Supplied records.
○ ○ ○ ○ ○ ○ ○
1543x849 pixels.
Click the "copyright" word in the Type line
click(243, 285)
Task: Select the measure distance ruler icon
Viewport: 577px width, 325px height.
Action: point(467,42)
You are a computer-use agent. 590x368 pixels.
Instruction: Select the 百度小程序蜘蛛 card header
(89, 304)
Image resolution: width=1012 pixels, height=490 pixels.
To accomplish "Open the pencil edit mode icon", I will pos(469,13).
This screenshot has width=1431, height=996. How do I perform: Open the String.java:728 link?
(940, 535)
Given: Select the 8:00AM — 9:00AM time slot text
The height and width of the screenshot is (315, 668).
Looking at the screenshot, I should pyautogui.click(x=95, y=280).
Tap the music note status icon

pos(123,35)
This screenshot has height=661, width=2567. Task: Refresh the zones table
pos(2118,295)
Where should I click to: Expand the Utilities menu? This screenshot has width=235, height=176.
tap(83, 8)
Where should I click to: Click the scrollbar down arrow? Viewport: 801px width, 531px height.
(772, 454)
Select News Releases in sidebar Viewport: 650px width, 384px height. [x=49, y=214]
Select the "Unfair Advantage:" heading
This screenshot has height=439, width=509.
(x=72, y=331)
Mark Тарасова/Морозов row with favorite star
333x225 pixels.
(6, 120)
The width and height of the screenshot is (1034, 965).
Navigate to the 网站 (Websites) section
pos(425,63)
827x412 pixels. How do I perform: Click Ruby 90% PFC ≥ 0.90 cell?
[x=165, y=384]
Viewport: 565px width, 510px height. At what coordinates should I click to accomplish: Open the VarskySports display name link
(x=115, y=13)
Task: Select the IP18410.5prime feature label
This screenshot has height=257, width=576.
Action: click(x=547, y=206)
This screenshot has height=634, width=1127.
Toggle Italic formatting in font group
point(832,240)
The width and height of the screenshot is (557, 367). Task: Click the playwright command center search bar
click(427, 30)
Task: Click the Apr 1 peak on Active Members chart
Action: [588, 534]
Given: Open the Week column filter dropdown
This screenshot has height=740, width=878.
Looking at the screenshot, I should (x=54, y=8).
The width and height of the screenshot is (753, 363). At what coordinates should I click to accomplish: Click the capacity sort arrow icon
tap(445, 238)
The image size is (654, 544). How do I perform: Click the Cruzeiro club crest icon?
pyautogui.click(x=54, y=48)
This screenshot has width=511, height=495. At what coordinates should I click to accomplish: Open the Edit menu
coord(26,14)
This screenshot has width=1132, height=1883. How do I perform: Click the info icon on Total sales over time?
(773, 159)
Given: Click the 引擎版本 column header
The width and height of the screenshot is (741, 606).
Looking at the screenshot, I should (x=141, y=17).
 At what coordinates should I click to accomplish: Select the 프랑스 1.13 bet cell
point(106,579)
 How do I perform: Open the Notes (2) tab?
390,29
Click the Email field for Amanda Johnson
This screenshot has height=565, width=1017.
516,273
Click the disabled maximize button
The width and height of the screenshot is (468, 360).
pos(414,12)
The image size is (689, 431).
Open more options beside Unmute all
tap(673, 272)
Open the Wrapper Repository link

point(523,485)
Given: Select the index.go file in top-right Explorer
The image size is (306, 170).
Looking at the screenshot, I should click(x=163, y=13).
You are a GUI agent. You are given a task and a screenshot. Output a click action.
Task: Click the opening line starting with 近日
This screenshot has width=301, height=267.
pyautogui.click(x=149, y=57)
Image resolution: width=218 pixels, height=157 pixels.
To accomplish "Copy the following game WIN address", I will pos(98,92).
○ ○ ○ ○ ○ ○ ○
Exercise. Write out again, exactly, the lines from the start of the entries up to and including the one with "Given: Select the 8:00AM". Nothing else belongs in the reply.

Written response.
1543x849 pixels.
Click the "copyright" word in the Type line
click(243, 285)
Task: Select the measure distance ruler icon
Viewport: 577px width, 325px height.
Action: point(467,42)
You are a computer-use agent. 590x368 pixels.
Instruction: Select the 百度小程序蜘蛛 card header
(89, 304)
Image resolution: width=1012 pixels, height=490 pixels.
To accomplish "Open the pencil edit mode icon", I will pos(469,13).
This screenshot has width=1431, height=996. How do I perform: Open the String.java:728 link?
(940, 535)
Given: Select the 8:00AM — 9:00AM time slot text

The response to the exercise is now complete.